Tuesday, 26 September 2000

Anne McCaffrey: To Ride Pegasus (1974)

Edition: Sphere, 1976
Review number: 629

To Ride Pegasus is not only an early McCaffrey novel which has now become the first of a series, it is also in fact a collection of four novellas, three of which had been previously published. They are all about what might happen if telepathic powers of various kinds were proven scientifically, and the early problems of an institute formed to develop and exploit these powers and protect those who possess them.

There certainly doesn't appear to have been a great deal of rewriting done, which leaves the four stories rather superficially united. The first one sets the scene, and they are ordered by their internal chronology. The oldest story, Apple, which is also the best, was published again in the later collection Get Off the Unicorn.

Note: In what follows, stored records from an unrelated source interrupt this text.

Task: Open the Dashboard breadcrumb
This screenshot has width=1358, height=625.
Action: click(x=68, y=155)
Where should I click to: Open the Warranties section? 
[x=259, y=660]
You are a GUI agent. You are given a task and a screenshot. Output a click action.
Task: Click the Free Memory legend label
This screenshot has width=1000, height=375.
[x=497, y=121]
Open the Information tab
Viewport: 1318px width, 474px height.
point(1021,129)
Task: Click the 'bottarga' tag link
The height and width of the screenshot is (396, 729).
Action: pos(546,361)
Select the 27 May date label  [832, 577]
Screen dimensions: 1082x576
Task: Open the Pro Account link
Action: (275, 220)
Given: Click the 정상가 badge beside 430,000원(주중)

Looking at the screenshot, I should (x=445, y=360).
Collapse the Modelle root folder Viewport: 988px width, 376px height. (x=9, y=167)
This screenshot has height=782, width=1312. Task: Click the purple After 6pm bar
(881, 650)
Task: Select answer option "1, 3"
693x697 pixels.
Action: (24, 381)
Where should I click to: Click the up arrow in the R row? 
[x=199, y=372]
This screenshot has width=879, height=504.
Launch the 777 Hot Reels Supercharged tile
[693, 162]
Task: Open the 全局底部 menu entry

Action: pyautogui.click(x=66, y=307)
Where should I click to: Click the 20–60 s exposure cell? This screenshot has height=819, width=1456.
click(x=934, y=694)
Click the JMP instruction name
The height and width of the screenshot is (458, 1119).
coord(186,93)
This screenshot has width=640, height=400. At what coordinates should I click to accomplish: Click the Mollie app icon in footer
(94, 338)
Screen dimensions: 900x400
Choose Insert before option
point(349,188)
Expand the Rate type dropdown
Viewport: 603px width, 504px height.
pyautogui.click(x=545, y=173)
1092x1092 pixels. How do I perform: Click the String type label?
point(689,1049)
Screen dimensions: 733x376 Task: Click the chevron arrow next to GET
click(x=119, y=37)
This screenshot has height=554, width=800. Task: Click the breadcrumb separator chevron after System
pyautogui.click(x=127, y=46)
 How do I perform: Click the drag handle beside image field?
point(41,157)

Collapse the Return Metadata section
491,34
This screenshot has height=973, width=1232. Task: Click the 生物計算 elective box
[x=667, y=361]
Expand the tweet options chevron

To Ride Pegasus is not one of McCaffrey's best novels. In the shorter structure of the novellas, her characterisation never becomes more than perfunctory. Her style is not fully formed, and much is reminiscent of earlier writers (E.E. "Doc" Smith's First Lensman and A.E. van Vogt's Slan frequently come to mind). There is a logical problem, of which it is clear that McCaffrey is aware, in her treatment of several of the psychic abilities, particularly precognition and the ways in which foreknowledge might change events and invalidate a prediction. There are also other difficulties, such as where the energy comes from and how it is channeled - at one point, the clothing on a fashion store mannequin is stolen by a telepath; it just disappears and reappears elsewhere, something that would require vast amounts of energy.